Fisioterapista operativa nell’Ulss 7 Pedemontana proprio nel polo dove è nata la piccola Elena, Anna ha cominciato a considerare l’idea di vaccinarsi dopo un confronto con il suo medico ginecologo, approfondendo poi il tema. Lavorando nella sanità, Anna rientrava nelle categorie professionali a rischio. “E’ andata così: io ero favorevole in generale alla vaccinazione e come dipendente sanitario potevo accedere al vaccino. Nel corso della visita ginecologica ho chiesto un parere, la possibilità di contrarre il Covid è la stessa di qualsiasi altra persona, ma una donna quando è incinta ha i polmoni in parte schiacciati e quindi potenzialmente esposta a maggiori rischi in caso di malattia. Poi è uscito un primo studio del dottor Jorizzo con il quale ci siamo stati in contatto, sulle due bimbe nate da donne medico a Padova, credo l’unico in Italia, e ne abbiamo consultato anche un secondo svolto in America a marzo su un centinaio di donne in gravidanza. Infine abbiamo fatto le nostre riflessioni. Non è stata solo una questione di principio, ad altre future mamme che mi chiedonoun consiglio dico di valutare la situazione generale, di ragionare sui rischi e le condizioni di salute della madre, senza forzature”.

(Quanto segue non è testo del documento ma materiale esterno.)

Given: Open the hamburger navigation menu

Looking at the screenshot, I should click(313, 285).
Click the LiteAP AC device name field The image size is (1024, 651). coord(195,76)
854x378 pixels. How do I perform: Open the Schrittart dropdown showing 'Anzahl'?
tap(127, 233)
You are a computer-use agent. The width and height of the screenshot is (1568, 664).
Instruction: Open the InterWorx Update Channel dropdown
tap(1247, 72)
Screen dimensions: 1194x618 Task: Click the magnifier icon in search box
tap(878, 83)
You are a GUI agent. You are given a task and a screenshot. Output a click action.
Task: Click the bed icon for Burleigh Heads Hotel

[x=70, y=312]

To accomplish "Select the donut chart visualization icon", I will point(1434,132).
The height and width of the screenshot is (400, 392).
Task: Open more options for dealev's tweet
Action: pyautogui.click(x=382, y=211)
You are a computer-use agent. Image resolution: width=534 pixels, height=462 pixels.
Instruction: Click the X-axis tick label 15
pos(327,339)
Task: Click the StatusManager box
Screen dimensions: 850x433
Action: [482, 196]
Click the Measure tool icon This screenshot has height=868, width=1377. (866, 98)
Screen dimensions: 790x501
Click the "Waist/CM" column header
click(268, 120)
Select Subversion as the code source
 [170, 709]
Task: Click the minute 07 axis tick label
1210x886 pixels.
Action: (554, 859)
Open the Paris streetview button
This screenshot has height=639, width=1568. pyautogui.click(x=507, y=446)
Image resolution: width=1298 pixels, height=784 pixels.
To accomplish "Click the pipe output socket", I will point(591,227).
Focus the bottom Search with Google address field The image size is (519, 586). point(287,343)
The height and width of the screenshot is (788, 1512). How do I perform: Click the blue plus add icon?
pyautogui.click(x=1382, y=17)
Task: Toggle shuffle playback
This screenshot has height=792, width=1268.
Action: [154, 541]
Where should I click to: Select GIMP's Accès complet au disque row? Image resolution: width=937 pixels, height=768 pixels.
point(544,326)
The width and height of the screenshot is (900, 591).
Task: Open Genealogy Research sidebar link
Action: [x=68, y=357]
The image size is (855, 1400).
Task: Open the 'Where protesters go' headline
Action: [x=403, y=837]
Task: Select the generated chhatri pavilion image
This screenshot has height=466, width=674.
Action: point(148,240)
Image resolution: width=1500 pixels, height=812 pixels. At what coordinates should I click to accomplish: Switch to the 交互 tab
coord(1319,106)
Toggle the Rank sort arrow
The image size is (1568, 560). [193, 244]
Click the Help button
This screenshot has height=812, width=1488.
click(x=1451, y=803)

Nessuna “spinta” a fare da cavia, nessuna rassicurazione assoluta sul buon esito della vaccinazione. Altrettanto, però, nessuna scelta a cuor leggero o per così dire “integralista” per ragioni di principio o ideologiche. Anna ci tiene a far presente tutto questo a scanso di equivoci, soprattutto a quelle che come lei stanno valutando la possibilità di vaccinarsi o meno nel corso della maturazione del feto. “Il dottor Jorizzo non ci ha mai garantito l’assenza di rischi sulla base delle conoscenze disponibili oggi, dandoci dei suggerimenti e presentandoci i dati in suo possesso. Al momento, comunque, non ci sono giunte notizie di effetti collaterali su mamme e neonati. Come si fa il vaccino trivalente in gravidanza si poteva considerare di aggiungere anche questo e abbiamo intrapreso questa strada, per proteggerci. Lo abbiamo deciso quando si era tornati in zona rossa: è stata una scelta fatta consapevolmente e condivisa in ambito familiare, condivisa dopo aver valutato rischi e benefici. Personalmente in quei giorni a marzo a un ceto punto me la sono sentita, come fosse una scelta ‘di pancia” dopo le riflessioni. Non lo definirei un salto nel buio, e in ogni caso, se anche lo fosse stato, abbiamo saltato insieme”!.